The records below must be written out exactly, with every picture left behind.

#### Records shown

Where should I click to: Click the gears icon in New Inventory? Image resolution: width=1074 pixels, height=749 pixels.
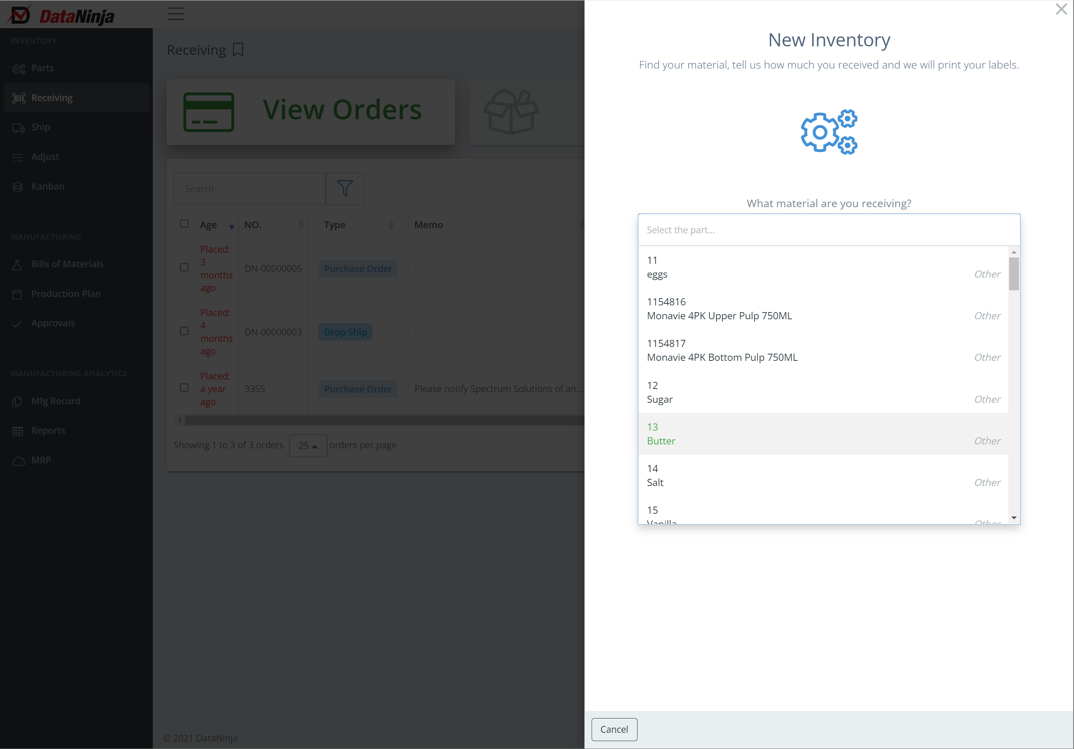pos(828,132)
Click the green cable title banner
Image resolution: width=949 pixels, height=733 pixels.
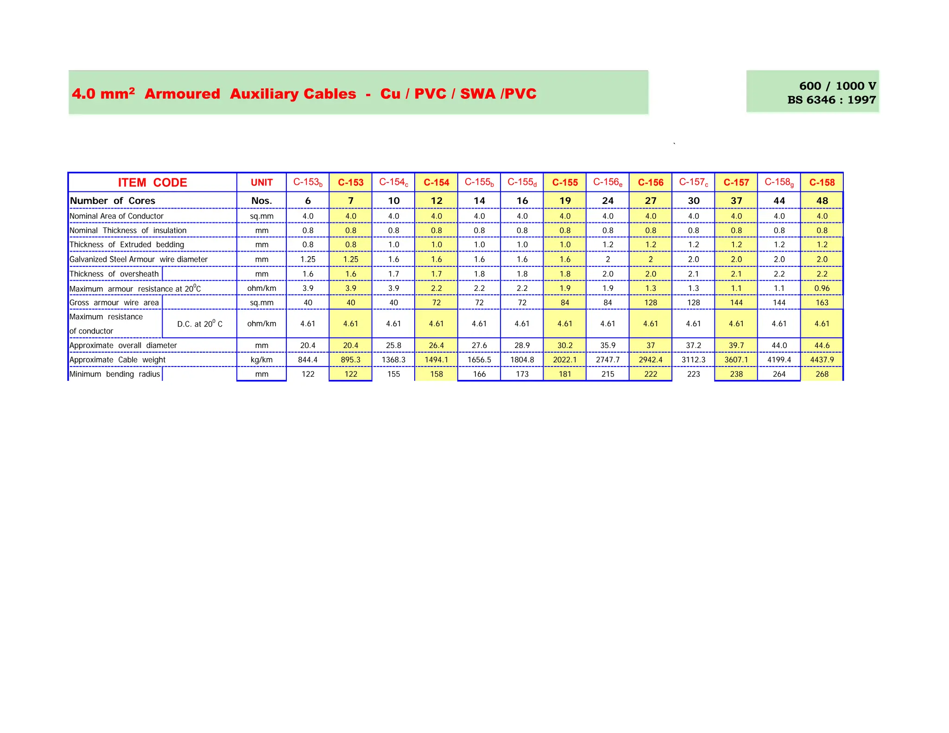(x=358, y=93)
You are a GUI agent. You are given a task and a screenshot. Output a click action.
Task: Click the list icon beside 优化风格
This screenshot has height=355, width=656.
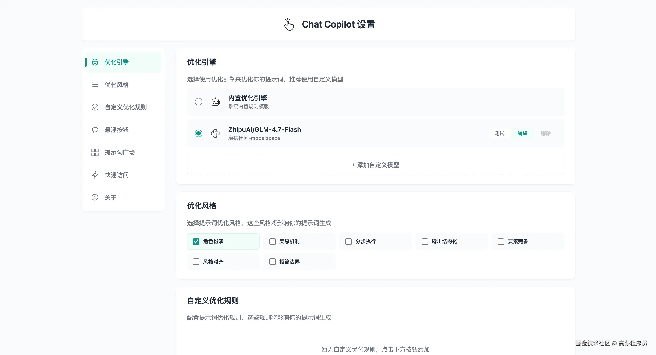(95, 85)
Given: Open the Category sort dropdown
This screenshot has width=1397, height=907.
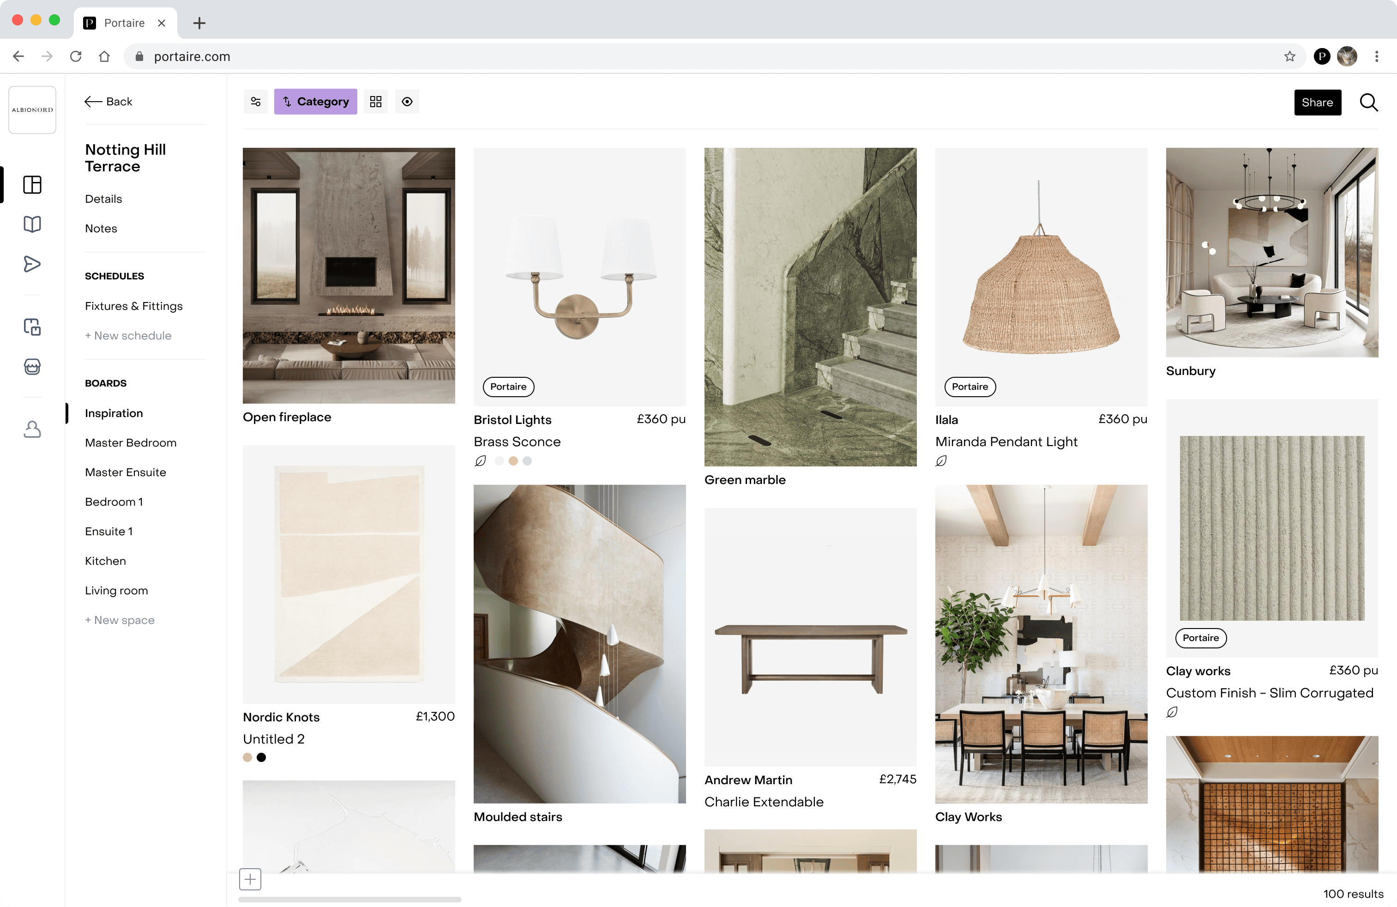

########

Result of the task:
Where should I click to: Click the gears icon in New Inventory? Image resolution: width=1074 pixels, height=749 pixels.
pos(828,132)
Click the green cable title banner
Image resolution: width=949 pixels, height=733 pixels.
(x=358, y=93)
You are a GUI agent. You are given a task and a screenshot. Output a click action.
Task: Click the list icon beside 优化风格
This screenshot has height=355, width=656.
(95, 85)
Given: Open the Category sort dropdown
This screenshot has width=1397, height=907.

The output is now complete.